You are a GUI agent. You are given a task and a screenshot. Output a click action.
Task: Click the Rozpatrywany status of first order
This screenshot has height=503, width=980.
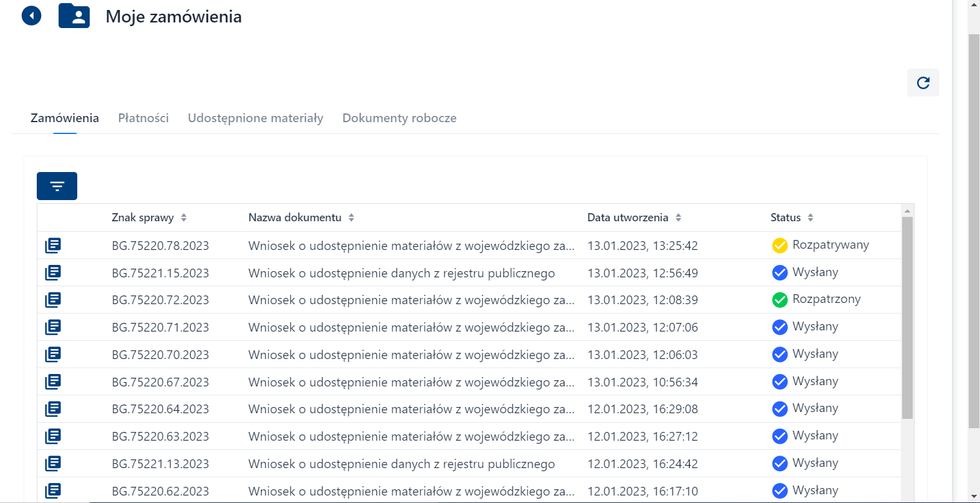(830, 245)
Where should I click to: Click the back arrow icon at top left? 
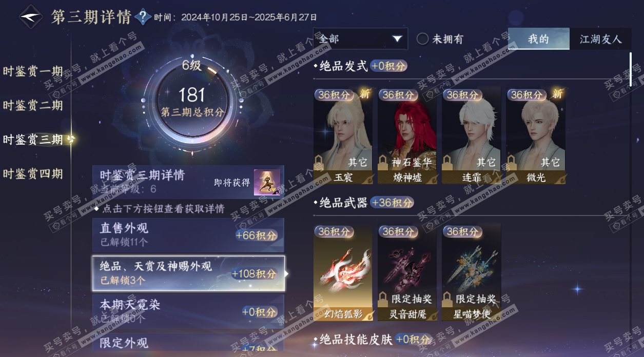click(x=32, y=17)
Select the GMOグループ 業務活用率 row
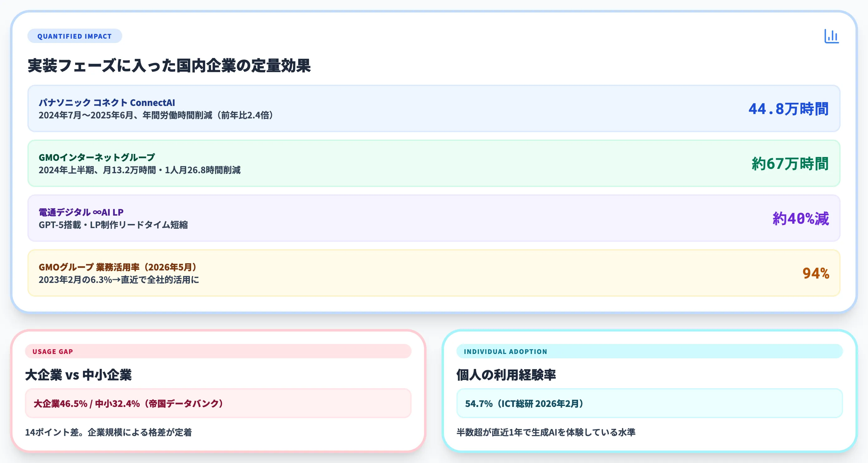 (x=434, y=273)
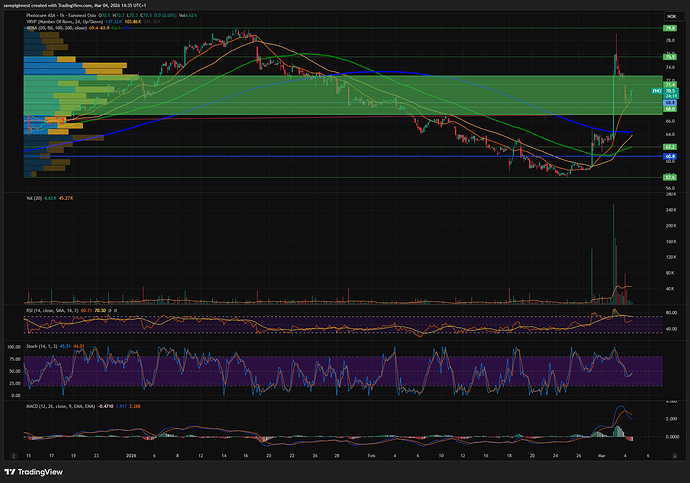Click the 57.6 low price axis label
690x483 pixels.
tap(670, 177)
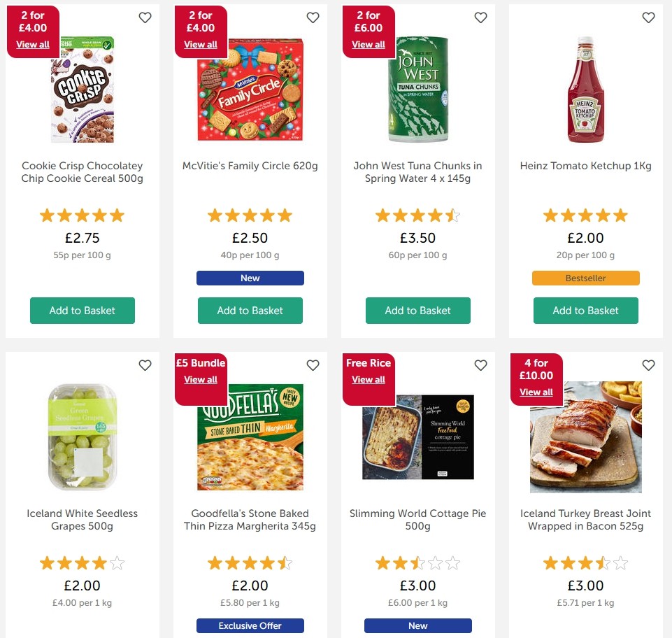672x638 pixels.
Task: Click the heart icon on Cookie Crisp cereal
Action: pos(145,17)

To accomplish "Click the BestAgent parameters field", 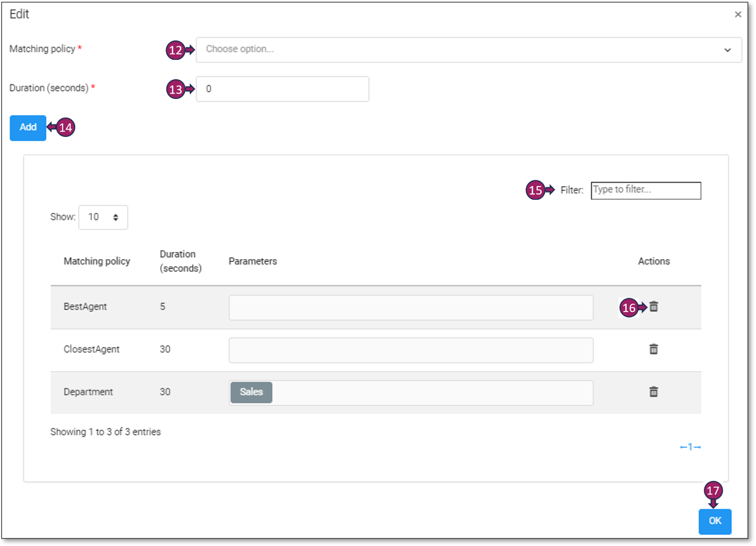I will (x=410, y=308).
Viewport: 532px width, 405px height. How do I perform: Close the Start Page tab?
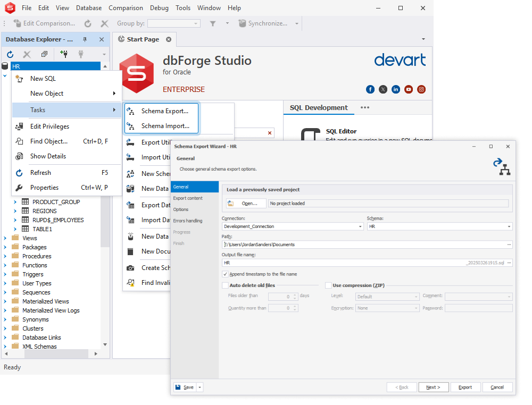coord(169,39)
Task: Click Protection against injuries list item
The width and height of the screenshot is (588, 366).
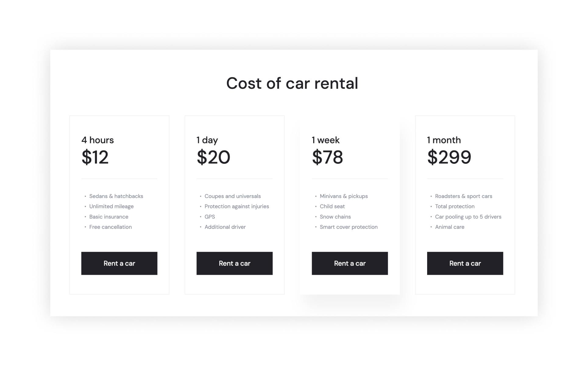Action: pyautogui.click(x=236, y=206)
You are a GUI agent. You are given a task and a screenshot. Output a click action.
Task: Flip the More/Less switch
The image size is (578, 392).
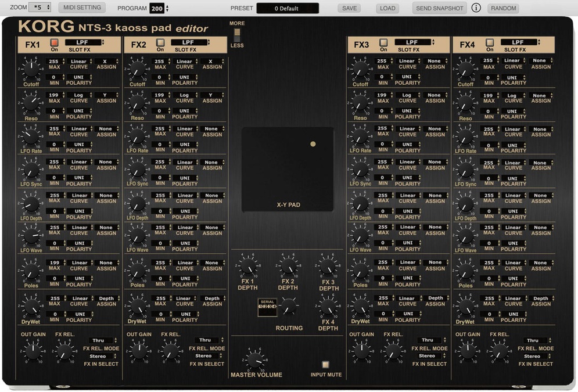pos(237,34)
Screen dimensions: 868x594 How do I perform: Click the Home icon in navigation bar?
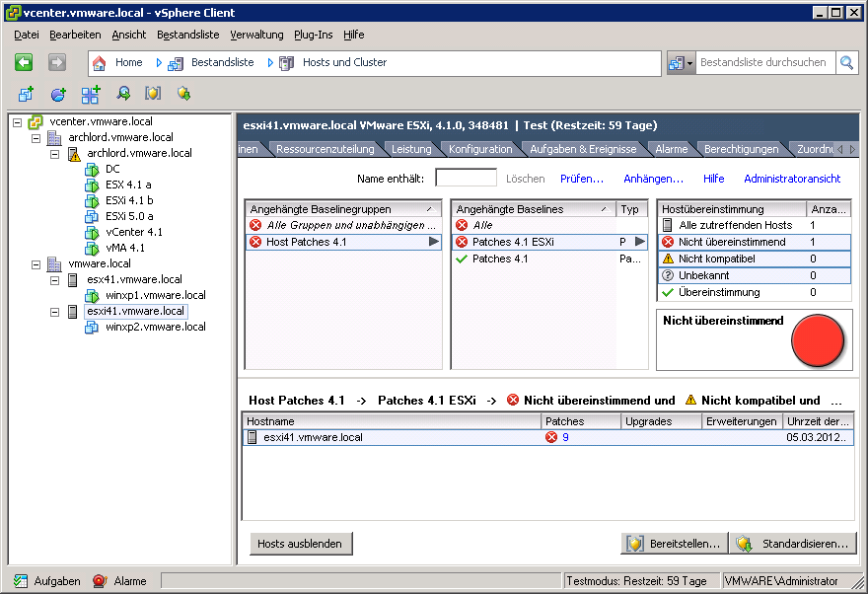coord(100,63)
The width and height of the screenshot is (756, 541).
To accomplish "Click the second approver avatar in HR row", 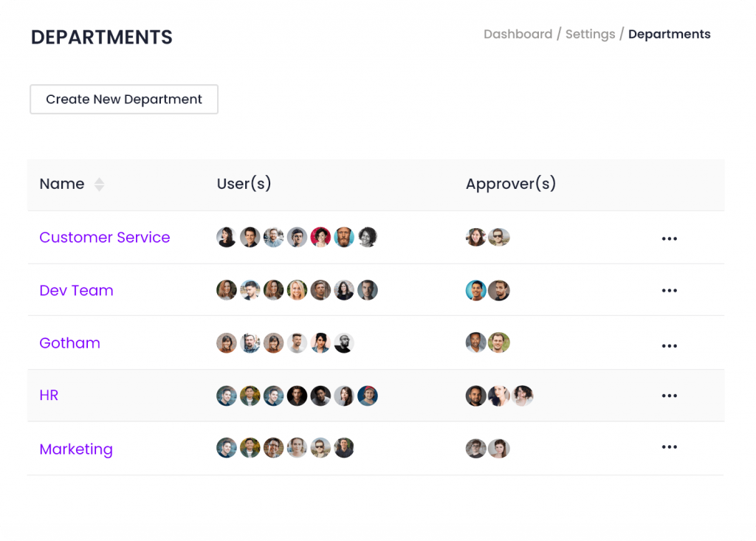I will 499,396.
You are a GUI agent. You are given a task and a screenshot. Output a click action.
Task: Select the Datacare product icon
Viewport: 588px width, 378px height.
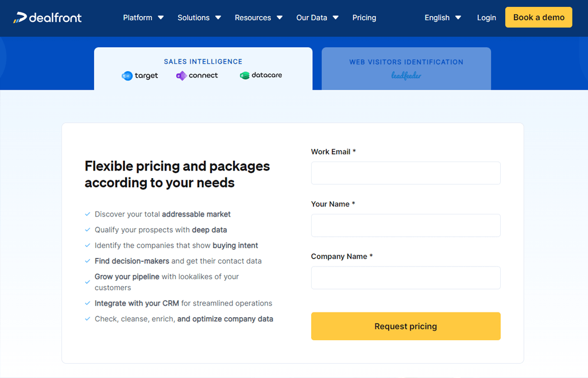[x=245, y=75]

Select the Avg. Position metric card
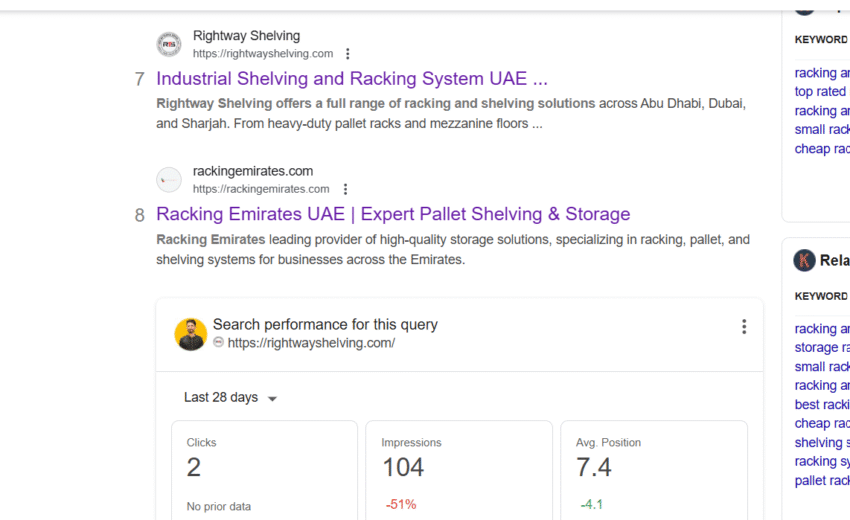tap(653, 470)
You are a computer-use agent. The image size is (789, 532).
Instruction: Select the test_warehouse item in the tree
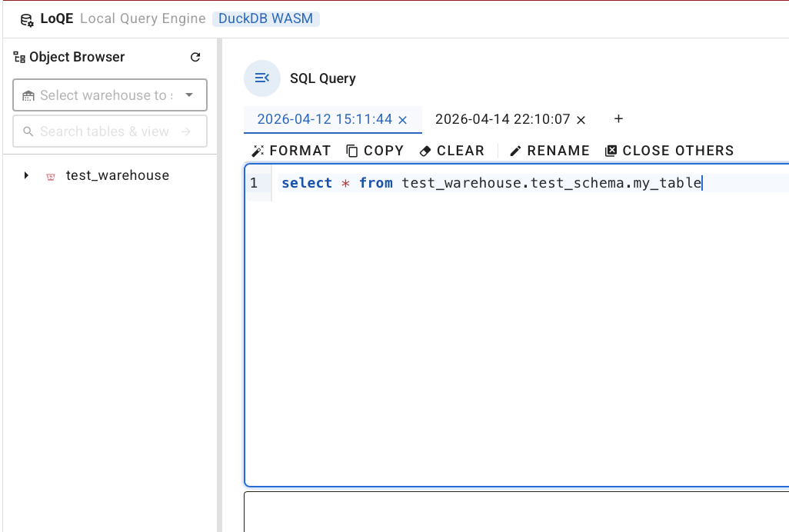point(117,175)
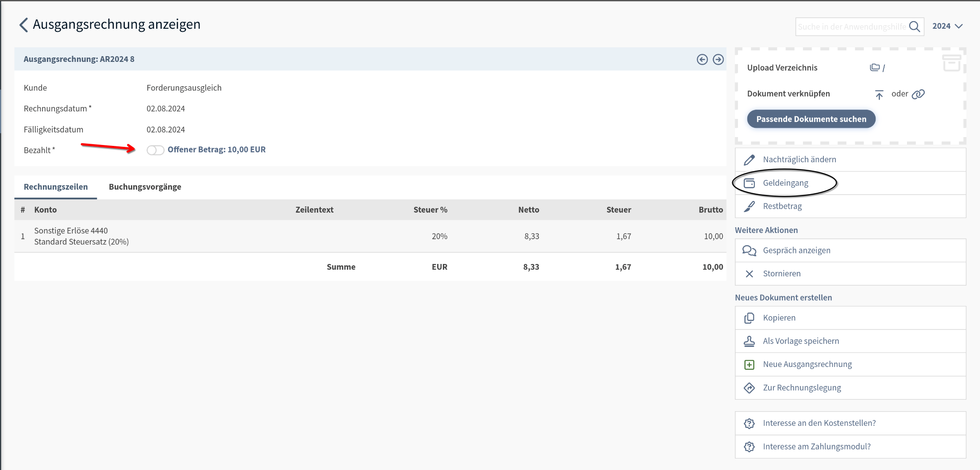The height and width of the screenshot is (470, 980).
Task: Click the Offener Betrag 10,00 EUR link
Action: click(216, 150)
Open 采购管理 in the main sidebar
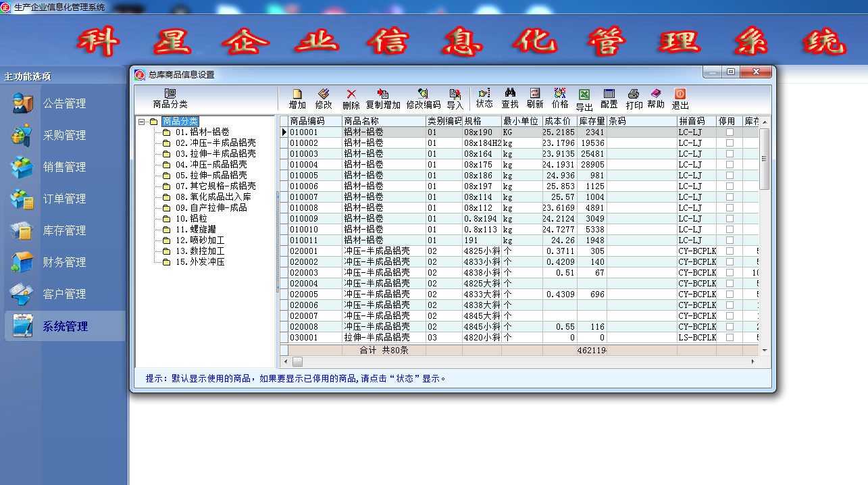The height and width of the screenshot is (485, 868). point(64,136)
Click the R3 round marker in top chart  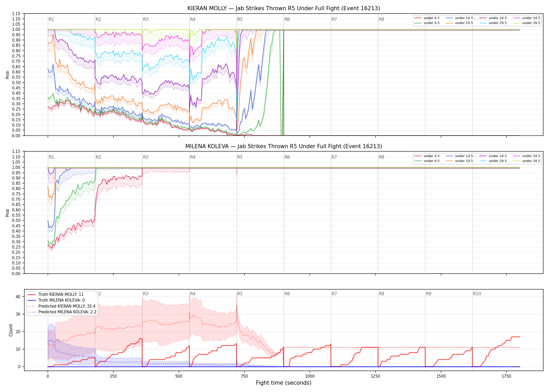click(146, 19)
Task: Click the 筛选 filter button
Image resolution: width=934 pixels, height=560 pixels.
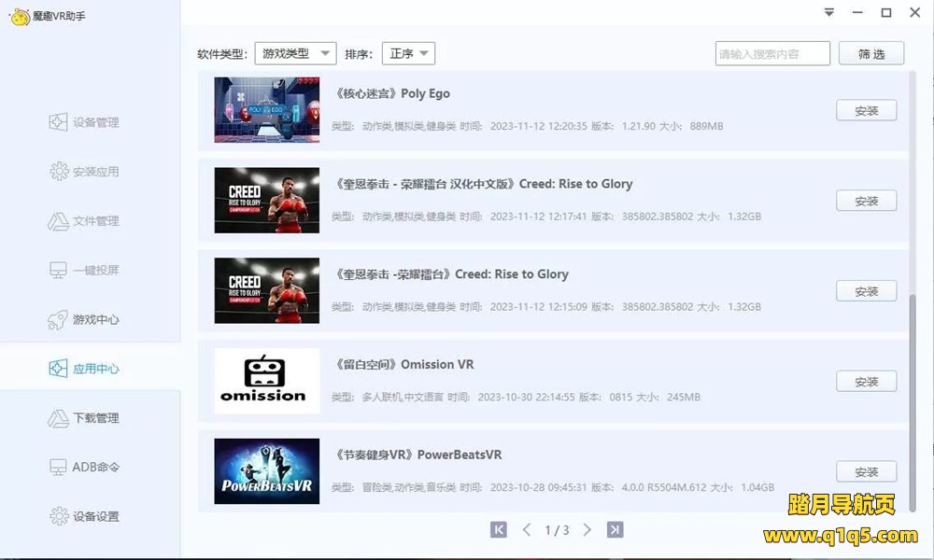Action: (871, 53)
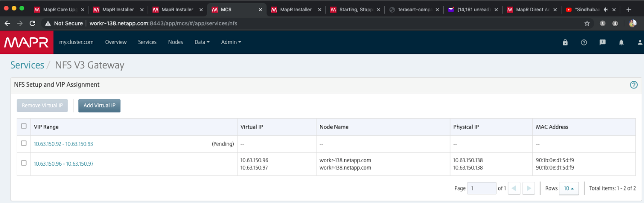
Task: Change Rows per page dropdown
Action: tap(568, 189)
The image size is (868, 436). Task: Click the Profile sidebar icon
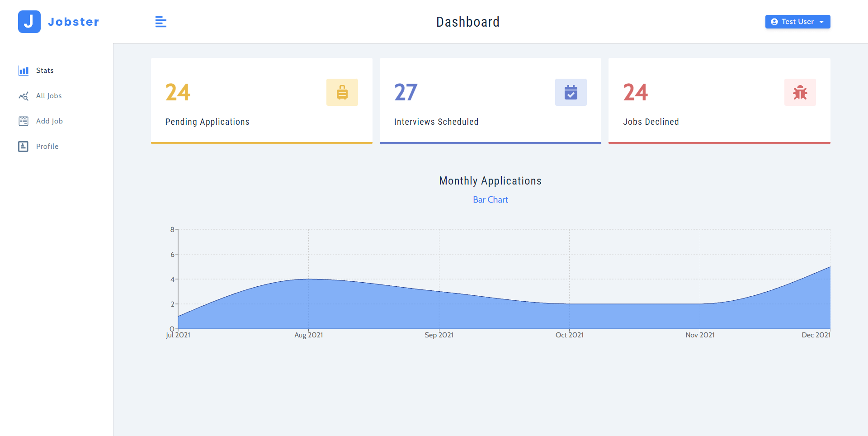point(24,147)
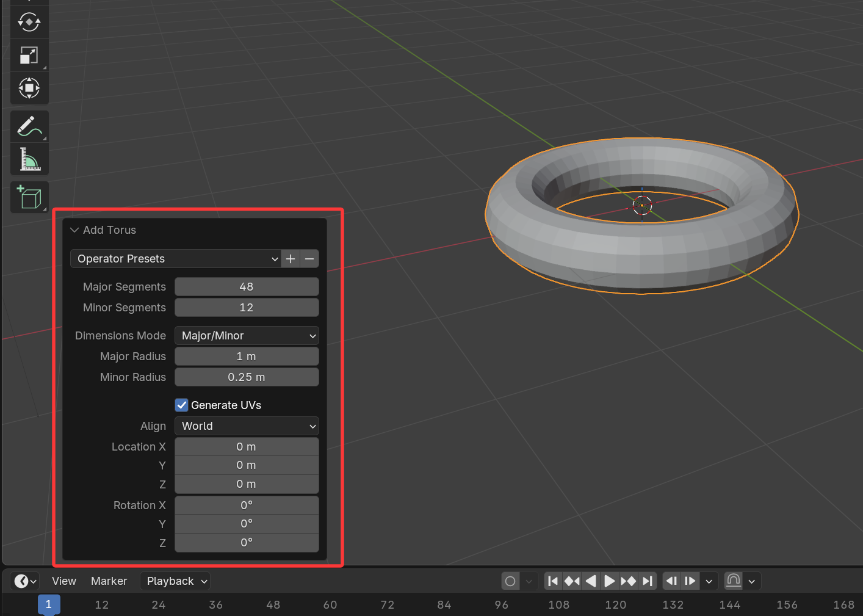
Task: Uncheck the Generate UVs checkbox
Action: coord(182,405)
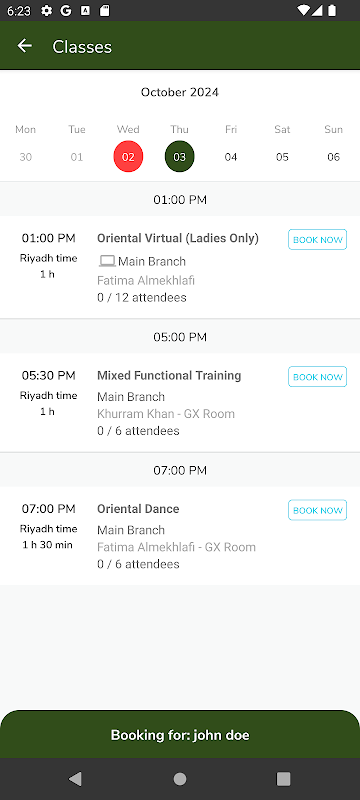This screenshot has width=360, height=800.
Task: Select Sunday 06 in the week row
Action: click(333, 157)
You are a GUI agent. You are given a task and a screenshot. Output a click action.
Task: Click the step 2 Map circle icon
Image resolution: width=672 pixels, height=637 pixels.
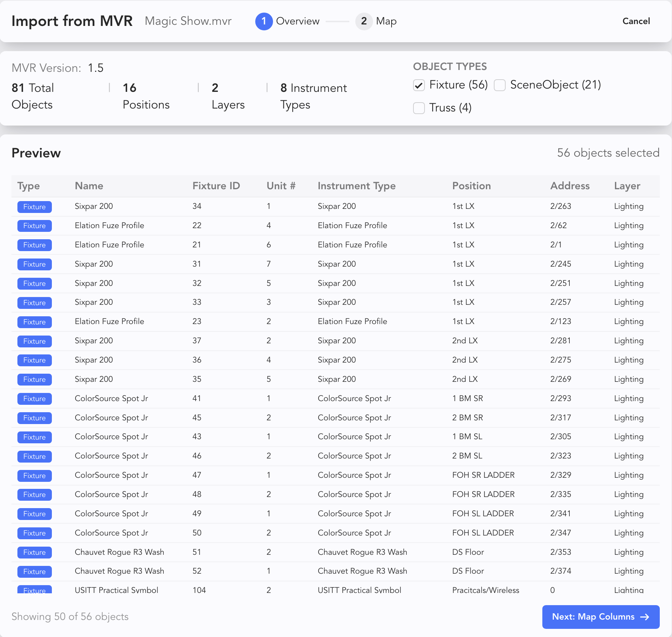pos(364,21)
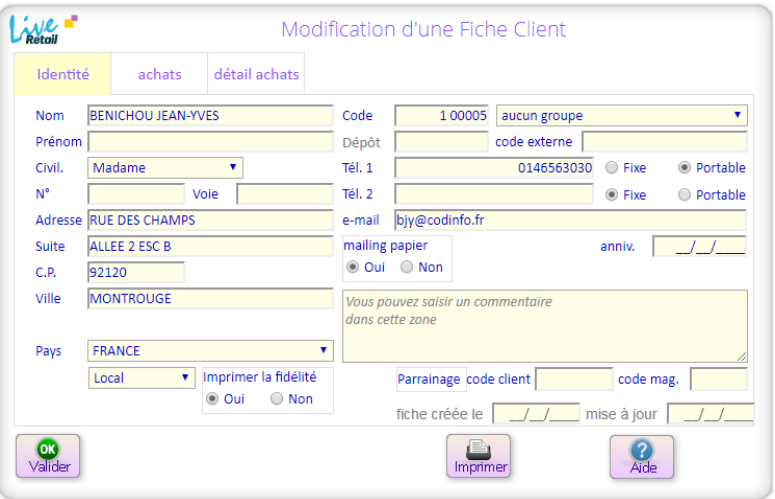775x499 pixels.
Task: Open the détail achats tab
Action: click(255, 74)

# THE TASK
Once the line containing "Task: Click the 筛选 filter button" is found in the records above, it and every line after it up to the last must be repeated exactly, without pictures.

# TASK SOLUTION
Task: Click the 筛选 filter button
Image resolution: width=934 pixels, height=560 pixels.
Action: (871, 53)
Task: Change Rows per page dropdown
Action: tap(568, 189)
The image size is (868, 436). Task: Click the Profile sidebar icon
point(24,147)
Task: Uncheck the Generate UVs checkbox
Action: coord(182,405)
This screenshot has width=360, height=800.
Task: Select Sunday 06 in the week row
Action: click(333, 157)
You are a GUI agent. You are given a task and a screenshot. Output a click action.
Task: Click the step 2 Map circle icon
Image resolution: width=672 pixels, height=637 pixels.
pos(364,21)
775x499 pixels.
Task: Open the détail achats tab
Action: click(255, 74)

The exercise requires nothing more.